Huntt is remembered primarily as an ornamentalist, but as Architectural Historian Coleen Rodriguez has noted, he was ‘not a rogue architect grabbing at elements he didn’t understand, but part of the international trend of marrying elements of good design he understood from across the world and through thousands of years.’
Huntt exemplified the late 19th century edict of eclecticism. He borrowed, and then re-worked elements created by the ancients. His work on Monument Avenue, where he designed a total of 12 houses, is where his use of wit and free-form decoration really shined.
Do yourself a favor and stroll past the Colonial Revival at 1831 Monument Avenue. With its rusticated portico, fanciful window piercings and whimsical top story, it is an architectural delight.

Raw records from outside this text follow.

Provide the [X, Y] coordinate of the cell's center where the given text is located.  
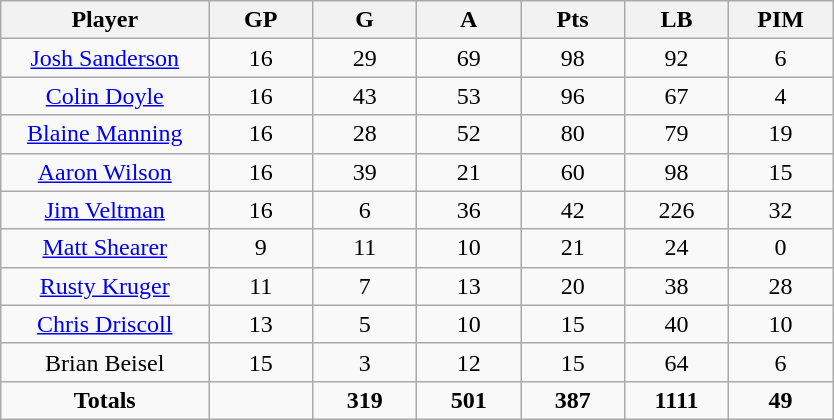
96 [573, 96]
64 [677, 362]
Josh Sanderson [105, 58]
226 [677, 210]
Player [105, 20]
LB [677, 20]
1111 [677, 400]
36 [469, 210]
PIM [781, 20]
12 [469, 362]
Pts [573, 20]
32 [781, 210]
Brian Beisel [105, 362]
319 [365, 400]
G [365, 20]
20 [573, 286]
19 [781, 134]
69 [469, 58]
0 [781, 248]
Totals [105, 400]
9 [261, 248]
Chris Driscoll [105, 324]
Colin Doyle [105, 96]
92 [677, 58]
52 [469, 134]
42 [573, 210]
79 [677, 134]
3 [365, 362]
67 [677, 96]
53 [469, 96]
5 [365, 324]
43 [365, 96]
7 [365, 286]
40 [677, 324]
60 [573, 172]
Matt Shearer [105, 248]
Blaine Manning [105, 134]
4 [781, 96]
80 [573, 134]
GP [261, 20]
39 [365, 172]
A [469, 20]
387 [573, 400]
29 [365, 58]
49 [781, 400]
501 [469, 400]
Jim Veltman [105, 210]
Rusty Kruger [105, 286]
24 [677, 248]
Aaron Wilson [105, 172]
38 [677, 286]
From the cell containing the given text, extract its center point as [X, Y] coordinate. 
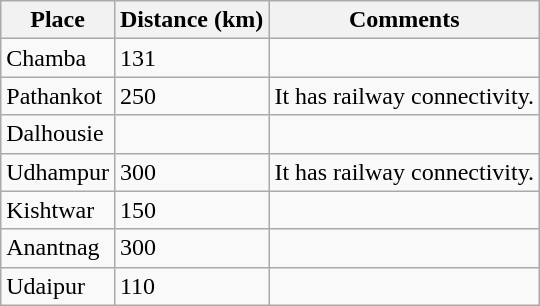
Pathankot [58, 96]
110 [191, 286]
Udaipur [58, 286]
150 [191, 210]
Comments [404, 20]
Anantnag [58, 248]
Kishtwar [58, 210]
Udhampur [58, 172]
Distance (km) [191, 20]
Dalhousie [58, 134]
Place [58, 20]
Chamba [58, 58]
250 [191, 96]
131 [191, 58]
For the text-containing cell, return its midpoint in (X, Y) coordinate format. 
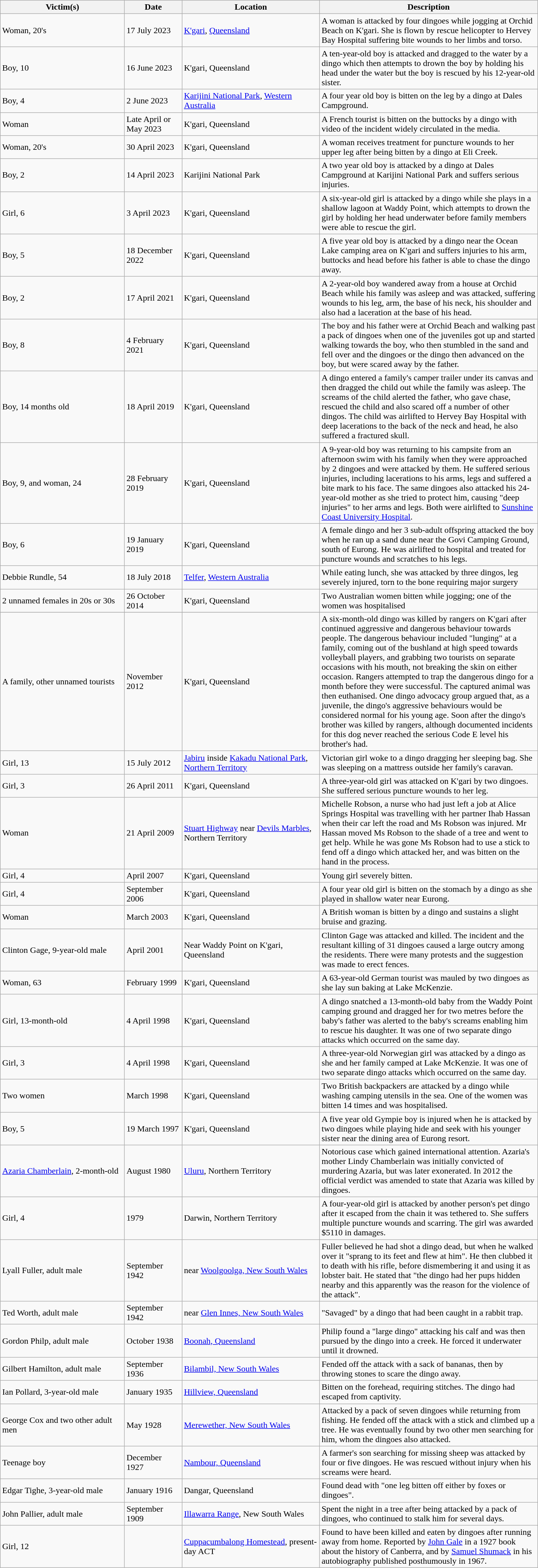
September 1909 (153, 1513)
18 April 2019 (153, 406)
18 July 2018 (153, 578)
Bitten on the forehead, requiring stitches. The dingo had escaped from captivity. (429, 1392)
Boy, 6 (63, 545)
Boonah, Queensland (251, 1341)
A two year old boy is attacked by a dingo at Dales Campground at Karijini National Park and suffers serious injuries. (429, 175)
Boy, 8 (63, 345)
A three-year-old girl was attacked on K'gari by two dingoes. She suffered serious puncture wounds to her leg. (429, 786)
January 1916 (153, 1490)
March 2003 (153, 917)
17 April 2021 (153, 297)
21 April 2009 (153, 833)
Gilbert Hamilton, adult male (63, 1368)
Teenage boy (63, 1462)
Late April or May 2023 (153, 124)
A four year old girl is bitten on the stomach by a dingo as she played in shallow water near Eurong. (429, 893)
A 63-year-old German tourist was mauled by two dingoes as she lay sun baking at Lake McKenzie. (429, 983)
January 1935 (153, 1392)
Lyall Fuller, adult male (63, 1270)
Location (251, 7)
Illawarra Range, New South Wales (251, 1513)
Philip found a "large dingo" attacking his calf and was then pursued by the dingo into a creek. He forced it underwater until it drowned. (429, 1341)
Girl, 13-month-old (63, 1020)
15 July 2012 (153, 762)
October 1938 (153, 1341)
Found dead with "one leg bitten off either by foxes or dingoes". (429, 1490)
November 2012 (153, 682)
August 1980 (153, 1171)
September 2006 (153, 893)
"Savaged" by a dingo that had been caught in a rabbit trap. (429, 1313)
Girl, 6 (63, 212)
19 March 1997 (153, 1128)
Date (153, 7)
Gordon Philp, adult male (63, 1341)
Dangar, Queensland (251, 1490)
George Cox and two other adult men (63, 1425)
February 1999 (153, 983)
December 1927 (153, 1462)
Woman, 63 (63, 983)
Edgar Tighe, 3-year-old male (63, 1490)
Fended off the attack with a sack of bananas, then by throwing stones to scare the dingo away. (429, 1368)
30 April 2023 (153, 147)
Bilambil, New South Wales (251, 1368)
3 April 2023 (153, 212)
Karijini National Park, Western Australia (251, 101)
4 February 2021 (153, 345)
18 December 2022 (153, 255)
Ian Pollard, 3-year-old male (63, 1392)
A family, other unnamed tourists (63, 682)
A woman receives treatment for puncture wounds to her upper leg after being bitten by a dingo at Eli Creek. (429, 147)
2 June 2023 (153, 101)
Merewether, New South Wales (251, 1425)
A French tourist is bitten on the buttocks by a dingo with video of the incident widely circulated in the media. (429, 124)
May 1928 (153, 1425)
1979 (153, 1218)
Two women (63, 1095)
September 1936 (153, 1368)
A British woman is bitten by a dingo and sustains a slight bruise and grazing. (429, 917)
26 April 2011 (153, 786)
2 unnamed females in 20s or 30s (63, 600)
Victim(s) (63, 7)
Girl, 13 (63, 762)
28 February 2019 (153, 483)
John Pallier, adult male (63, 1513)
Uluru, Northern Territory (251, 1171)
Spent the night in a tree after being attacked by a pack of dingoes, who continued to stalk him for several days. (429, 1513)
Boy, 9, and woman, 24 (63, 483)
Two Australian women bitten while jogging; one of the women was hospitalised (429, 600)
Nambour, Queensland (251, 1462)
Telfer, Western Australia (251, 578)
14 April 2023 (153, 175)
Near Waddy Point on K'gari, Queensland (251, 950)
Ted Worth, adult male (63, 1313)
Victorian girl woke to a dingo dragging her sleeping bag. She was sleeping on a mattress outside her family's caravan. (429, 762)
Young girl severely bitten. (429, 875)
Clinton Gage, 9-year-old male (63, 950)
Boy, 10 (63, 68)
Boy, 4 (63, 101)
Azaria Chamberlain, 2-month-old (63, 1171)
26 October 2014 (153, 600)
Description (429, 7)
Stuart Highway near Devils Marbles, Northern Territory (251, 833)
Karijini National Park (251, 175)
Boy, 14 months old (63, 406)
16 June 2023 (153, 68)
19 January 2019 (153, 545)
Debbie Rundle, 54 (63, 578)
Two British backpackers are attacked by a dingo while washing camping utensils in the sea. One of the women was bitten 14 times and was hospitalised. (429, 1095)
While eating lunch, she was attacked by three dingos, leg severely injured, torn to the bone requiring major surgery (429, 578)
April 2001 (153, 950)
A farmer's son searching for missing sheep was attacked by four or five dingoes. He was rescued without injury when his screams were heard. (429, 1462)
Cuppacumbalong Homestead, present-day ACT (251, 1546)
Jabiru inside Kakadu National Park, Northern Territory (251, 762)
April 2007 (153, 875)
near Glen Innes, New South Wales (251, 1313)
A four year old boy is bitten on the leg by a dingo at Dales Campground. (429, 101)
Girl, 12 (63, 1546)
March 1998 (153, 1095)
near Woolgoolga, New South Wales (251, 1270)
Darwin, Northern Territory (251, 1218)
Hillview, Queensland (251, 1392)
17 July 2023 (153, 30)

Huntt also designed a handful of houses off Monument Avenue including an English Arts and Crafts house at 1814 Grove Avenue, the row at 2114-2126 Hanover Avenue and a double house at 101-103 Rowland Avenue.
One of his early works is a house I know well, as I lived two houses away for ten years. The house was made modern in the most loving ways by its current occupants, my dear friends the Hawley-Hayes family, about 13 years ago. When Huntt designed this grand home, he paid particular attention to the side of the house facing Park Avenue. Colonial Revival in its massing, with restrained whimsy and folly on all sides. It’s a beauty and you should take a walk to go see it. (Also, Ms. Hawley has the BEST holiday decorations you won’t want to miss!)
Albert Huntt’s artful use of neoclassical styles in new and sophisticated ways garnered him great respect and helped him earn numerous architectural commissions. He helped shape the neighborhood, and the landscape of Monument Avenue in particular, where we all have the fortune of enjoying his enduring legacy.